Syndrome radiculaire par hernie discale lombaire
Résumé
Les connaissances concernant le syndrome radiculaire par hernie discale lombaire se sont fortement accrues ces dernières années. La physiopathologie est mieux identifiée et de nouveaux traitements sont en investigation. La place et l’efficacité de la chirurgie ont également fait l’objet d’études de haute qualité. Cet article est une mise au point pratique pour le médecin de premier recours.
Introduction
La lomboradiculalgie (sciatique) est l’un des rares syndromes lombaires (avec la claudication intermittente neurogène) à être relativement bien caractérisée pour autant que l’on s’accorde sur le fait que ce terme fait référence à un syndrome radiculaire par hernie discale (HD) lombaire et non pas à n’importe quelle douleur irradiant dans le membre inférieur.

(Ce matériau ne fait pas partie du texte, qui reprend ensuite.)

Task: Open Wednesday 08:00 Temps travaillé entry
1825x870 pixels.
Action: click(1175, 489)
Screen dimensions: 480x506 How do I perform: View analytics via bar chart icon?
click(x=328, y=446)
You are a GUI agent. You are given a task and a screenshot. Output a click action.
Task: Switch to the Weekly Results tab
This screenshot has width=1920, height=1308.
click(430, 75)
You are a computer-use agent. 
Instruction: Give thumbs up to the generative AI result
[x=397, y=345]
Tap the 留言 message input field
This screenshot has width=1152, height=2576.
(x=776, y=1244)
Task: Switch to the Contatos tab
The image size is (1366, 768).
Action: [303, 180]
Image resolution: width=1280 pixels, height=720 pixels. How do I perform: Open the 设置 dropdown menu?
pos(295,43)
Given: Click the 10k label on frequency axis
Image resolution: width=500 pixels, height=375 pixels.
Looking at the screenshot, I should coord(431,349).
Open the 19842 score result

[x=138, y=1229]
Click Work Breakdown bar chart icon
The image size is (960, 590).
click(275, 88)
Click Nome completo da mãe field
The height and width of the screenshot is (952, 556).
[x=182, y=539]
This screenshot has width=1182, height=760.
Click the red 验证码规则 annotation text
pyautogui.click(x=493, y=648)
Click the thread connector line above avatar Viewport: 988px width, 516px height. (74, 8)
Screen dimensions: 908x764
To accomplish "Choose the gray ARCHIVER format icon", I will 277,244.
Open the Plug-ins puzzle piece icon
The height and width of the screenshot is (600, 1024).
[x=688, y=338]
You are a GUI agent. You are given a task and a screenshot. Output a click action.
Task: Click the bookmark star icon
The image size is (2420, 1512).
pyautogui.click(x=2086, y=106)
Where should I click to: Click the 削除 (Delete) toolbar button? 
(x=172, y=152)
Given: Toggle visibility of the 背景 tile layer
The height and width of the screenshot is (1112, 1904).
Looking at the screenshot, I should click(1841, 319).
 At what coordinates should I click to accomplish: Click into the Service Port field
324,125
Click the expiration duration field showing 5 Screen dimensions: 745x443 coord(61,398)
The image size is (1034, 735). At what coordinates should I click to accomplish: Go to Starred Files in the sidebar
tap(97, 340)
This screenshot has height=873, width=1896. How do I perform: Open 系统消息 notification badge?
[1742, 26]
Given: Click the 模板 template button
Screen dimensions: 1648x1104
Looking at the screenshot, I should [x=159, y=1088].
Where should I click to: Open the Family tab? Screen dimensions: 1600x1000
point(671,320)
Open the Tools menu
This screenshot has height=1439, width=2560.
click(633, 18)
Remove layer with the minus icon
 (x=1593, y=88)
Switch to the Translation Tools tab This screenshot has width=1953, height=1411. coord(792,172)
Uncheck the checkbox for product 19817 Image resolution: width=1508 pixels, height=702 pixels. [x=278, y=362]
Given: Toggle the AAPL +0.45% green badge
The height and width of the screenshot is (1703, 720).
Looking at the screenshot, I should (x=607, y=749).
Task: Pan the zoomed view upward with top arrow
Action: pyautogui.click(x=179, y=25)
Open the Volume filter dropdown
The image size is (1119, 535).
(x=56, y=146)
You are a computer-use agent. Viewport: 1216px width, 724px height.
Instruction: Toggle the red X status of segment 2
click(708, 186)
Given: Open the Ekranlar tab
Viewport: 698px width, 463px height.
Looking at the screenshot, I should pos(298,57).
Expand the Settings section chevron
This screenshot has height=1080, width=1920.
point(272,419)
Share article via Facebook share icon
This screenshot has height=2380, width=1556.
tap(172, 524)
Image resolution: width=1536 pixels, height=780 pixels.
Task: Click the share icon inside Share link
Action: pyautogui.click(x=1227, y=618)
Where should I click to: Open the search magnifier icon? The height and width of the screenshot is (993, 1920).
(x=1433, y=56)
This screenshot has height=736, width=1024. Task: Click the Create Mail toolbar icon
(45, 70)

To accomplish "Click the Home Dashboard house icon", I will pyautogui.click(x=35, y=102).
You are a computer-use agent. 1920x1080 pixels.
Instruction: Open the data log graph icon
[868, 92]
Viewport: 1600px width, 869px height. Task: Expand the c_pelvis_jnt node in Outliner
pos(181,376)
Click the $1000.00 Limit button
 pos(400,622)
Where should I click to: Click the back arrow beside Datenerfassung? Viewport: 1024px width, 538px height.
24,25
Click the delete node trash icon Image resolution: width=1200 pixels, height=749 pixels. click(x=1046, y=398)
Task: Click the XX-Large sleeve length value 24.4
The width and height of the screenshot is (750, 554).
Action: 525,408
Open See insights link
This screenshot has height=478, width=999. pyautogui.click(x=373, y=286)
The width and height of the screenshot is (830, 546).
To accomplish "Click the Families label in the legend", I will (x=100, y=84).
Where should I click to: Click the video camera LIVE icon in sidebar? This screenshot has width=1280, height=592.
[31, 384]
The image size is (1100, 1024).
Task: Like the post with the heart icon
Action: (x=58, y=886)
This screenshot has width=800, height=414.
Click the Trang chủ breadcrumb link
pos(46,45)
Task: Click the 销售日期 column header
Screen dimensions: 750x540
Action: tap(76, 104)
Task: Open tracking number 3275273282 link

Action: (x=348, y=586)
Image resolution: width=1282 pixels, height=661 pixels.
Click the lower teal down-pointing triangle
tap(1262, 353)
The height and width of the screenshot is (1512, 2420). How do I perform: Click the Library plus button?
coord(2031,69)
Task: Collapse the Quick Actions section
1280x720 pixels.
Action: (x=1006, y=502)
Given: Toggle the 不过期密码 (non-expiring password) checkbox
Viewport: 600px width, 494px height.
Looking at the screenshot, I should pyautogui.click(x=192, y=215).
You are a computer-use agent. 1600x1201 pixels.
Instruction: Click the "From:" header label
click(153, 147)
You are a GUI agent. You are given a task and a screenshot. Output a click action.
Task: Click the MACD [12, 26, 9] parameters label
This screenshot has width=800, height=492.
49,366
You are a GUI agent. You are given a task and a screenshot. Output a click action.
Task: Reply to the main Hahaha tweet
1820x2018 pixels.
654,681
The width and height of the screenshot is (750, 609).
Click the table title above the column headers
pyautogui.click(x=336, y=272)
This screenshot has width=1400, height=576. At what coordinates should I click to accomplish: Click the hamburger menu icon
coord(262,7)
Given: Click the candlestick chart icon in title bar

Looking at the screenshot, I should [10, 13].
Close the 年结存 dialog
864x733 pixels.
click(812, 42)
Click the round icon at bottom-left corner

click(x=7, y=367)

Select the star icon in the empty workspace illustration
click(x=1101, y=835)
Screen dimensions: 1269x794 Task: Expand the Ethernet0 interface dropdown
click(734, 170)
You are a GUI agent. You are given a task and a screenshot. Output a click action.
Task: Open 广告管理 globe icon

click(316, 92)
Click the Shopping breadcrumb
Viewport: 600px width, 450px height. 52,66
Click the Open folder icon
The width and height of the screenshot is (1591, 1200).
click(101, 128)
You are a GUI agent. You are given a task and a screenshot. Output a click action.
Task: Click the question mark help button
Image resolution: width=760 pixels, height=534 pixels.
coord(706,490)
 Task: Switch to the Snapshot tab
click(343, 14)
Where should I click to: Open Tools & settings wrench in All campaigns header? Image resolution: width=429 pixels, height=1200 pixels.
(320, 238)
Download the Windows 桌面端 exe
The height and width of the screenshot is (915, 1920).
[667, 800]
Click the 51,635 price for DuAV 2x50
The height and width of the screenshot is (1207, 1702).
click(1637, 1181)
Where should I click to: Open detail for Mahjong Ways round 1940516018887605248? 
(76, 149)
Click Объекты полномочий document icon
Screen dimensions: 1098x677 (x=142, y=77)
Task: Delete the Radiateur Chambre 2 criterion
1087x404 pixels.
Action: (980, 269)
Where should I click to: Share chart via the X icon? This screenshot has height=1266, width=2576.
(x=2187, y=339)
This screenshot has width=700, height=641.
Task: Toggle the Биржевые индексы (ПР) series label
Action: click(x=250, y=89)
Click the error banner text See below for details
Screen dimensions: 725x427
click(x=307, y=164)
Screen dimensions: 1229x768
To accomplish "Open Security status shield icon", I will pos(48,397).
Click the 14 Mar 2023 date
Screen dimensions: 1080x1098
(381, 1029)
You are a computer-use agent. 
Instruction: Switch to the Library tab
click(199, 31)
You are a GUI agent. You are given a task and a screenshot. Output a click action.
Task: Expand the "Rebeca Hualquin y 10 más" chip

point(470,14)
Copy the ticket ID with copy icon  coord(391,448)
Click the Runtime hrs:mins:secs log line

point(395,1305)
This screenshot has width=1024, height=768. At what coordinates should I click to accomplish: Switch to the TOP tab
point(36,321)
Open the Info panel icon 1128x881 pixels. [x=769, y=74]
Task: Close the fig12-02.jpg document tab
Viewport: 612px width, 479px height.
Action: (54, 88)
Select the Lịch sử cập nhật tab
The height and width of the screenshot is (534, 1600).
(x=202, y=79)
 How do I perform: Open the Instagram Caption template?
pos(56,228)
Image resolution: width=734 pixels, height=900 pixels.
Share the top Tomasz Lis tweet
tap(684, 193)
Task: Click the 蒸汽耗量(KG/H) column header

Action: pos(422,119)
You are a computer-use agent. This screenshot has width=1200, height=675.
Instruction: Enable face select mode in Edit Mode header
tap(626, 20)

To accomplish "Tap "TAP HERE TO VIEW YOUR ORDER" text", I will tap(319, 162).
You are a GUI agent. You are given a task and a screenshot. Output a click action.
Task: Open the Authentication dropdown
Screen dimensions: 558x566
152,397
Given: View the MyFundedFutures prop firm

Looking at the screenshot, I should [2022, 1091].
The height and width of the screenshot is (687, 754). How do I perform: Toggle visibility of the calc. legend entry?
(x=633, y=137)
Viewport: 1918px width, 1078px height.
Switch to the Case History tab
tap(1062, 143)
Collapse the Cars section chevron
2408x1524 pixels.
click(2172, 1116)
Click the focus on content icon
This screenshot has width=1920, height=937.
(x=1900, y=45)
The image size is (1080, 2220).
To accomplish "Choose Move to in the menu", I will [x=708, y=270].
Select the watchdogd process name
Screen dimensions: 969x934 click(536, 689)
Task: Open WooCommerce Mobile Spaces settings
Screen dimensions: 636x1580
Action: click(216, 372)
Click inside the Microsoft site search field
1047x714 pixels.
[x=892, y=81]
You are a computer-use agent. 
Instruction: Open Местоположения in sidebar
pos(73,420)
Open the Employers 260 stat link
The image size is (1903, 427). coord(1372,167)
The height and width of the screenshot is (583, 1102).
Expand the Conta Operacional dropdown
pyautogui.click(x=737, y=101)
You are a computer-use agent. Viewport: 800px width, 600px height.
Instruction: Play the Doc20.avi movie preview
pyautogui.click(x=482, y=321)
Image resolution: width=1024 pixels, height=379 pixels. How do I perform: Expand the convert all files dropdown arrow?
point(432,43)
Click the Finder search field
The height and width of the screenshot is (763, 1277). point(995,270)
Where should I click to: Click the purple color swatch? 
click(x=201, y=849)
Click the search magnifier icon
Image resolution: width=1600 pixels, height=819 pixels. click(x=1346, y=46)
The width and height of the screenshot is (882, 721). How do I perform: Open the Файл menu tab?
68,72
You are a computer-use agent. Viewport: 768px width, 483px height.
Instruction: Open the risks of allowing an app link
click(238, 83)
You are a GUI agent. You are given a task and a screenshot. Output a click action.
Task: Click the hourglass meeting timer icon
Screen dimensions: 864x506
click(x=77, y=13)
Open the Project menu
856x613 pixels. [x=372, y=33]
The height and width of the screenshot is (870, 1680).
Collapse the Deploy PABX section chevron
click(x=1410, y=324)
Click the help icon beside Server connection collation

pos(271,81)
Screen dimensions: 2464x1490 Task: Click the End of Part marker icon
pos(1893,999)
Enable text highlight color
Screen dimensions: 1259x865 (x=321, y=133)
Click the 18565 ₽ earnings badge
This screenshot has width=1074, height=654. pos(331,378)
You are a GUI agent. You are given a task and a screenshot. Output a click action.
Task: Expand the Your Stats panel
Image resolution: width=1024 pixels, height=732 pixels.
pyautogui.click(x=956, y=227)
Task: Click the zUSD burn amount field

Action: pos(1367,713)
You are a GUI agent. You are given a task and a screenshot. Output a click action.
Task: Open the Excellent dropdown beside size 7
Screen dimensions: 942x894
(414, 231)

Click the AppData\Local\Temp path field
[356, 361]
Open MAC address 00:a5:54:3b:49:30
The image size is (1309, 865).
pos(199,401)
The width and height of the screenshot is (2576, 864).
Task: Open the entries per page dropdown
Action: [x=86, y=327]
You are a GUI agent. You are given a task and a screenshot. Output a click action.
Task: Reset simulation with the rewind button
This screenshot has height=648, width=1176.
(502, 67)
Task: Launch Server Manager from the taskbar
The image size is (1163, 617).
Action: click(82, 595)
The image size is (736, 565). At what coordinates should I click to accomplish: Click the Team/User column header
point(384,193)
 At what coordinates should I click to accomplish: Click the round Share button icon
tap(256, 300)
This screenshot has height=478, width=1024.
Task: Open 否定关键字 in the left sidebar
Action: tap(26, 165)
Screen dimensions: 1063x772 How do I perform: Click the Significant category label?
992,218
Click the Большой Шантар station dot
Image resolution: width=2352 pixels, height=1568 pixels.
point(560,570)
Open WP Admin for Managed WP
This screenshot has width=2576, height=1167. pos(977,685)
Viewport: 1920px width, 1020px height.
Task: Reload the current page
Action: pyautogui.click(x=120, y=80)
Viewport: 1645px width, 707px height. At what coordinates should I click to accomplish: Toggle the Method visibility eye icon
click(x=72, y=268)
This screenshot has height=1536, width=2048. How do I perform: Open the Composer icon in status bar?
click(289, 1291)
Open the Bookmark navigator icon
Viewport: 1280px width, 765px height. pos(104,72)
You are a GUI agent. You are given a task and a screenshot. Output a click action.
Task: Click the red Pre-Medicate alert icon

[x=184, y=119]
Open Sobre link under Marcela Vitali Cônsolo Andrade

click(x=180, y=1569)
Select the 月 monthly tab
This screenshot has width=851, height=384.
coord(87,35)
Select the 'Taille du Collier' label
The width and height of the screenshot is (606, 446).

Sa position entre lombalgie spécifique et lombalgie non spécifique n’est pas toujours très claire. D’un côté, ces patients sont parfois inclus dans les essais thérapeutiques et les recommandations publiées sur la prise en charge des lombalgies communes et de l’autre, la recherche d’un déficit neurologique, qui vient parfois compliquer la sciatique, fait partie des signaux d’alerte en faveur d’une lombalgie spécifique. De nombreux développements physiopathologiques et, dans une moindre mesure thérapeutique, ont eu lieu ces dernières années et méritent une revue.
Définition
Il n’existe pas de critère diagnostique unanimement reconnu de la lomboradiculalgie par hernie discale et l’hétérogénéité des critères d’éligibilité utilisés dans les études a récemment été soulignée.1 La définition utilisée dans l’étude de Weinstein2 est l’une des plus complètes et donne un bon aperçu au clinicien (tableau 1 ). Si une imagerie (CT-scan ou IRM) est réalisée (ce qui n’est pas nécessaire lorsque l’évolution clinique est favorable), une hernie discale doit être retrouvée en contact avec la racine nerveuse identifiée lors de l’examen clinique.
Épidémiologie
L’absence de critères diagnostiques rend hasardeuses nombre d’enquêtes épidémiologiques. Une revue récente fait état d’une prévalence comprise entre 1,2 et 43%.3 Ce dernier chiffre fait en réalité référence à la présence de n’importe quel type d’irradiation dans le membre inférieur. Lorsque des critères plus rigoureux sont pris en compte, environ 2% de la population déclarent avoir eu les symptômes correspondants durant l’année écoulée.4
Physiopathologie
Depuis la mise en évidence de la hernie discale en 1934, le syndrome radiculaire a été considéré comme une pathologie liée à la compression mécanique d’une racine nerveuse. Cependant, l’accumulation d’éléments contradictoires a entraîné l’émergence d’hypothèses alternatives dont la plus en vogue postule la présence d’un ou plusieurs facteurs biochimiques à l’origine d’une inflammation radiculaire. On sait en effet que la pression sur une racine saine est indolore alors que la même pression sur une racine tuméfiée produit des douleurs radiculaires. Inflammation et hernie discale semblent donc être deux éléments nécessaires à la survenue du syndrome radiculaire.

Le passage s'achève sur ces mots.